Return to Course Home Page


EDS 217 - Python for Environmental Data Science

Python for Environmental Data Science

code_screen.jpg

These class provides an introduction to the Python programming language, the major libraries associated with the python data science stack, and opportunities to explore applications of python to environmental data science via analysis of datasets.

The module assumes no prior experience with python or jupyter notebooks.

Course Webpage:

https://environmental-data-science.github.io/eds217_2023/

🚦 EDS217 Stoplight - Let us know how thinks are going in real time!

Course Repository

EDS217_2023 on GitHub

Learning Goals

(what you will be able to do)

  • Setup a python environment for data science using conda.

  • Conduct reproducible analyses within interactive jupyter notebook environments

  • Use the VSCode IDE to write and execute python notebooks as well as scripts.

  • Read and write basic-to-intermediate scripts and programs in the Python programming language

  • Perform analyses on structured data using numpy

  • Load, explore, aggregate, analyze, and display data using pandas.

  • Learn to visualize data using matplotlib and friends.

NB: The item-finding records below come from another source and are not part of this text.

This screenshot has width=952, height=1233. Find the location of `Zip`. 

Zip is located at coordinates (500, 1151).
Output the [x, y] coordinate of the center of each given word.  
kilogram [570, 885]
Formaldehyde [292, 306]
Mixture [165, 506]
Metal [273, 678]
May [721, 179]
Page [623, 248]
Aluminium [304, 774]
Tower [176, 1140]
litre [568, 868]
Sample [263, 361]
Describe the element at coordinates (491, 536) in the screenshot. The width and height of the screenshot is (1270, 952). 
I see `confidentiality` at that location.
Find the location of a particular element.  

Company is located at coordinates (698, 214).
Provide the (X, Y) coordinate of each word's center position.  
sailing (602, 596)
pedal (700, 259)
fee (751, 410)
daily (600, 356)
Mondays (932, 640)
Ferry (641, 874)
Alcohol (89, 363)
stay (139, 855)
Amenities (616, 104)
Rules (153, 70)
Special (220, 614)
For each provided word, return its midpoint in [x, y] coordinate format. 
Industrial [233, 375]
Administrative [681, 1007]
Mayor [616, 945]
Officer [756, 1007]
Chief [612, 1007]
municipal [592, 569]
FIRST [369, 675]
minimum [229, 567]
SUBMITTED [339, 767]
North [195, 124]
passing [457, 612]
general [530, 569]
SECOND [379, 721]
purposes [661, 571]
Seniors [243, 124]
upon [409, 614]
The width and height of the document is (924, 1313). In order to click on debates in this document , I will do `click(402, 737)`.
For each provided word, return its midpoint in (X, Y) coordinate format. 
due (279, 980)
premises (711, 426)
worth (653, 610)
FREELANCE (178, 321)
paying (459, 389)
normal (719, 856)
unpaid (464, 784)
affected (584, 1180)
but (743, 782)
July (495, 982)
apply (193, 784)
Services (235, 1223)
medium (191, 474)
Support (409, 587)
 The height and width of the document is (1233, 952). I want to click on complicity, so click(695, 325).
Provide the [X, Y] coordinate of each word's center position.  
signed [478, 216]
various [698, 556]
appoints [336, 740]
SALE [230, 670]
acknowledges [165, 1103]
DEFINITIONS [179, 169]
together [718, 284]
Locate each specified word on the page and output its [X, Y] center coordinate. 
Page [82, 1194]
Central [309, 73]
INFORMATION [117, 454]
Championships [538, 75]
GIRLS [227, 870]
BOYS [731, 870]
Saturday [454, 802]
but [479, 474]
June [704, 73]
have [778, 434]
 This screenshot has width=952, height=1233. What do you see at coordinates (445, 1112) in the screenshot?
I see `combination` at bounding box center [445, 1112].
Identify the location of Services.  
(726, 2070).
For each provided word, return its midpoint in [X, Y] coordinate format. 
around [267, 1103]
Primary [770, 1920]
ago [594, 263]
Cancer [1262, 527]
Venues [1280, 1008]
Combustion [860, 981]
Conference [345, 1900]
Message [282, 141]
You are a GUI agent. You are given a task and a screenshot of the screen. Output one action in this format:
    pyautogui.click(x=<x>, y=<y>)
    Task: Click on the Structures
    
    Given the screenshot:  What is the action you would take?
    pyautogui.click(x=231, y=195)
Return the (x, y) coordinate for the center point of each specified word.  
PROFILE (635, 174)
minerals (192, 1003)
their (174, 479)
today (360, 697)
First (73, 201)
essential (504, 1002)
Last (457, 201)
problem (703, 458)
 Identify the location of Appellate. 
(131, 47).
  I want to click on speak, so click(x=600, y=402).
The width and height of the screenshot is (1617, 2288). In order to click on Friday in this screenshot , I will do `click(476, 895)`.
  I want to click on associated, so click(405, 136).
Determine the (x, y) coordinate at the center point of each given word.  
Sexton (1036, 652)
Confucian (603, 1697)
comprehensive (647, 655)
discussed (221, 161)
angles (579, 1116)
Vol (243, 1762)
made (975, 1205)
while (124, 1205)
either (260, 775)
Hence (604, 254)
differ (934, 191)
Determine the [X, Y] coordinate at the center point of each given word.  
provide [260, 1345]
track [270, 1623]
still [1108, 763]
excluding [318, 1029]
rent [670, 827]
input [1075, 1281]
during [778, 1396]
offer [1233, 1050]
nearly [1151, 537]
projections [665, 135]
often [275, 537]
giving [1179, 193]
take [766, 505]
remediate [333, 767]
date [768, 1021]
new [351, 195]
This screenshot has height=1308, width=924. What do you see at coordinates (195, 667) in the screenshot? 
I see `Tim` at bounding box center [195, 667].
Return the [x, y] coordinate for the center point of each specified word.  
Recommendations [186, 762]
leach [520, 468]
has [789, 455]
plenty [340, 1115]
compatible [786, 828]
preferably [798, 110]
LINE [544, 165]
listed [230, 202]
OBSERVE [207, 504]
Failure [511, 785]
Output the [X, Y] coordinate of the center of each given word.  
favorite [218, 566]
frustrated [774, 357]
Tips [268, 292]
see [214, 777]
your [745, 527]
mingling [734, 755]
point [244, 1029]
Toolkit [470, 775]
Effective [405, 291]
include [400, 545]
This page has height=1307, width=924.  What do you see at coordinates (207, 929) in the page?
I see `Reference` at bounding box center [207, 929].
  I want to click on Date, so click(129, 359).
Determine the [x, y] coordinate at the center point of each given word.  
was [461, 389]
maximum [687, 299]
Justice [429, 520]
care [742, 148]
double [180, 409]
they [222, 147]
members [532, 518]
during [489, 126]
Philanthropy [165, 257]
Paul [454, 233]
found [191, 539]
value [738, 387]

  • Apply all of these tools to analyze environmental datasets

  • Develop a short tutorial on how to use a python data science library for environmental analysis

Course Activities

Our time together will be spent in a combination of lecture, interactive sessions, paired practice sessions, and group work.

Lectures

Lectures will be used to introduce general concepts and principles of the python language. We won’t have too many of these, but they will be used to introduce new concepts and provide context for the interactive sessions.

Interactive Sessions

Interactive sessions will be used to demonstrate the use of python syntax, libraries, and other tools essential to the environmental data science workflow. These sessions will generally be conducted in jupyter notebooks, and will be available for you to download and use as a reference. We will also use these sessions to work through example code and computations related to the major course topics.

Practice Sessions

Practice sessions will be used to provide opportunities to using the concepts, tools, and libraries presented during interactive sessions to solve more open-ended programming problems. While the goal is to develop independent confidence in python programming, we will work through these problems in paired/collaborative coding. Example solutions to these practice problems will always be available.

TryPy Sessions

TryPy sessions are designed to allow you to develop your own reproducible workflows based on core data science principles. We will often structure these sessions in a similar way to prior activities from EDS221. This will allow you to get a better understanding of the differences between python and R as well as the strengths and weaknesses of each.

Group Work

Your group project is a “Data Science Show-and-Tell” that will extend the skills you develop during the first week of the course through the creation of collaborative presentations focused on datasets and libraries of your choosing. Working in teams, you will develop a short, reproducible tutorial on how to use a python data science library with examples using datasets relevant to environmental analysis. These tutorials will be presented to the class during the final week of the course and shared with the class via a github repository.

Course Outline

Tuesday, September 5

Day[0] - Ready, Set, Python!

The materials for our first day are designed to introduce the basics of working with Python and getting your local machines setup for the course.

Morning Session

Entry Survey

Intro to Python Data Science

Interactive Session 0-1 - Ready, Set, Python!

Afternoon Session

Getting Help

Interactive Session 0-2 - Hello, Python Data Science

Wednesday, September 6

Day[1] - Do you speak Python?

Today we will explore variables and learn the basic syntax of the python programming language.

Morning Session

Interactive Session 1-1 - Variables & Operators

Practice Session 1-1 - Variables & Operators

Interactive Session 1-2 - Lists and Indexing

Afternoon Session

Practice Session 1-2 - Lists and Indexing

TryPy 01 - St. Louis Lead Data

Thursday, September 7

Day[2] - Going with the flow

Today we complete our quick tour of the core python language as we learn the fundamentals of controlling the flow of programs in python. We will also prepare ourselves for the data science packages to come by learning how to use python to work with structured data.

Morning Session

Interactive Session 2-1 - Ifs or Elses

Practice Session 2-1 - Ifs or Elses

Afternoon Session

TryPy02 - Conditionals and Loops

Friday, September 8

Day[3] - Numpy 🧮 (Hooray for Arrays!)

Morning Session

Interactive Session 2-2 - Structured Data

Practice Session 2-2 - Structured Data

Afternoon Session

Session 3-1 - NumPy

Monday, September 11

Day[4] - Pandas 🐼

Our journey into Python’s Data Science toolkit begins with NumPy, a library designed to perform advanced calculations on matrices.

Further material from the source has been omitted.